DATA FOR REVIEW: Begin

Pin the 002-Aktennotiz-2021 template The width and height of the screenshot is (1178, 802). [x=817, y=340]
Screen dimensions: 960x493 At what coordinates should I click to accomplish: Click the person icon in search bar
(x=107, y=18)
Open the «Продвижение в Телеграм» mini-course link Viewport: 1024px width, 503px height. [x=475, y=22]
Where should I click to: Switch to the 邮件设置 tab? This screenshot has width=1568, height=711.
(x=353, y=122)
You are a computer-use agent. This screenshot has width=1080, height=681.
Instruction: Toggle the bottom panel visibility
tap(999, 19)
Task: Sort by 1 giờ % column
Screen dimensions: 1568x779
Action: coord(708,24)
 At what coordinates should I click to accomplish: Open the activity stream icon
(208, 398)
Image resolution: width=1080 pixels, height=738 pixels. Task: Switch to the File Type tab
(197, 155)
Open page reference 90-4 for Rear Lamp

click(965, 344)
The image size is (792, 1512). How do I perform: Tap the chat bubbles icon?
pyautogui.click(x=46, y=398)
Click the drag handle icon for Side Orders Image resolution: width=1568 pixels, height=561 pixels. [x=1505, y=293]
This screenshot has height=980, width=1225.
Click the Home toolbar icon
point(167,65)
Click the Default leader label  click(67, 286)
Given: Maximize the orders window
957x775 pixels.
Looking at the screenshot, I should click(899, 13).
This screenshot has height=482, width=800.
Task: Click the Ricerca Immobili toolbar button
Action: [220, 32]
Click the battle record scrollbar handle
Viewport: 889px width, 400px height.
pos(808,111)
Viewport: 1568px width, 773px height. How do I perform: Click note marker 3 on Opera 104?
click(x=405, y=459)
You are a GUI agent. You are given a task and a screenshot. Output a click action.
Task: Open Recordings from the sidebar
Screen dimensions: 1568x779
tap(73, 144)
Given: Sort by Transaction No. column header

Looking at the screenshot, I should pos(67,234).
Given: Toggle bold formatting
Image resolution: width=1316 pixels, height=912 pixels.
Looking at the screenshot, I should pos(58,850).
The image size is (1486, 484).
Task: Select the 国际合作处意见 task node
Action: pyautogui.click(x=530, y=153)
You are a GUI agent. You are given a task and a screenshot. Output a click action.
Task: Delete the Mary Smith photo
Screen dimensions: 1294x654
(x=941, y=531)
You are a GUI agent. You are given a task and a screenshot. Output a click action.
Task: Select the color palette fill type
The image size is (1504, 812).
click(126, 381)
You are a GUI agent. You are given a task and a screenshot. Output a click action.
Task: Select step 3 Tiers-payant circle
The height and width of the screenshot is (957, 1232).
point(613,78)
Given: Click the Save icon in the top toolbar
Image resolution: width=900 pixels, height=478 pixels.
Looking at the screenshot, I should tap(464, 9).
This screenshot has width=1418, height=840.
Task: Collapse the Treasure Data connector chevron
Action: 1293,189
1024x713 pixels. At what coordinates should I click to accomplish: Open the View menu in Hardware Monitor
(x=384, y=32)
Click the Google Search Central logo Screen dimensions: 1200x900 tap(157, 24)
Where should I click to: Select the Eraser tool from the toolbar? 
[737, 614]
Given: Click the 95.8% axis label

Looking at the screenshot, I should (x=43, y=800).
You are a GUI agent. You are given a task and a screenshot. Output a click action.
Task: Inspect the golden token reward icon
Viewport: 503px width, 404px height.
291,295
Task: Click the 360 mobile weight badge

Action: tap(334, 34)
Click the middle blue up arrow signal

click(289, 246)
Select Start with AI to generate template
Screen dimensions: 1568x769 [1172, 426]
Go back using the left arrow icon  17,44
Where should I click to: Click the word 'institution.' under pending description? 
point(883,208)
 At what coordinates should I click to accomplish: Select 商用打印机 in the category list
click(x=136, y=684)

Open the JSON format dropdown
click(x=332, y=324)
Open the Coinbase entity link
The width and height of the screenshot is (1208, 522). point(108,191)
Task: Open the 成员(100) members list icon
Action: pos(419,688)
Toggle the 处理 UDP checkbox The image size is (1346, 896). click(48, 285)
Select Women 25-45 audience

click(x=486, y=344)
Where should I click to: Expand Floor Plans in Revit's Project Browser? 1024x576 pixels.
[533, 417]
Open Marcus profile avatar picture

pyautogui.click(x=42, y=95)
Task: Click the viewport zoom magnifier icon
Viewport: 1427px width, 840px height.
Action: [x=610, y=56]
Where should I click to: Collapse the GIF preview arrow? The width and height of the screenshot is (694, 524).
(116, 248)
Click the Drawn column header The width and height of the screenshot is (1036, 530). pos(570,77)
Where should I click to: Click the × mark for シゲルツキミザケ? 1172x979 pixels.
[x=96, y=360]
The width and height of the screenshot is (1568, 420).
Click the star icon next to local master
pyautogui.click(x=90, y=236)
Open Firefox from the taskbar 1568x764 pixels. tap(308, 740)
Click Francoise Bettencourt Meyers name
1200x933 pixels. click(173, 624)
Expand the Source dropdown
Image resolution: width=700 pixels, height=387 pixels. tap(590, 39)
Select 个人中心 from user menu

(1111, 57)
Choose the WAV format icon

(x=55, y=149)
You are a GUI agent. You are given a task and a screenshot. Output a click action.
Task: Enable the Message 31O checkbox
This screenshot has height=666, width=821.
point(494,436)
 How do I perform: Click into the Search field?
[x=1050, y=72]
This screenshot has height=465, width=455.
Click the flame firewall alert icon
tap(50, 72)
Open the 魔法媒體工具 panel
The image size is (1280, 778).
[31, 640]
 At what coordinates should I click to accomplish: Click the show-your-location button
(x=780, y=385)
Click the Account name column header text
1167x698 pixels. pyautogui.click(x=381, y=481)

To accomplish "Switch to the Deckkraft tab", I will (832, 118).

DATA FOR REVIEW: End

▸ TASK BRIEF
In exact wording, restate the lines of the data above from the first through the one holding "Given: Maximize the orders window", and stop after that line.

▸ RESULT
Pin the 002-Aktennotiz-2021 template The width and height of the screenshot is (1178, 802). [x=817, y=340]
Screen dimensions: 960x493 At what coordinates should I click to accomplish: Click the person icon in search bar
(x=107, y=18)
Open the «Продвижение в Телеграм» mini-course link Viewport: 1024px width, 503px height. [x=475, y=22]
Where should I click to: Switch to the 邮件设置 tab? This screenshot has width=1568, height=711.
(x=353, y=122)
You are a computer-use agent. This screenshot has width=1080, height=681.
Instruction: Toggle the bottom panel visibility
tap(999, 19)
Task: Sort by 1 giờ % column
Screen dimensions: 1568x779
Action: coord(708,24)
 At what coordinates should I click to accomplish: Open the activity stream icon
(208, 398)
Image resolution: width=1080 pixels, height=738 pixels. Task: Switch to the File Type tab
(197, 155)
Open page reference 90-4 for Rear Lamp

click(965, 344)
The image size is (792, 1512). How do I perform: Tap the chat bubbles icon?
pyautogui.click(x=46, y=398)
Click the drag handle icon for Side Orders Image resolution: width=1568 pixels, height=561 pixels. [x=1505, y=293]
This screenshot has height=980, width=1225.
Click the Home toolbar icon
point(167,65)
Click the Default leader label  click(67, 286)
Given: Maximize the orders window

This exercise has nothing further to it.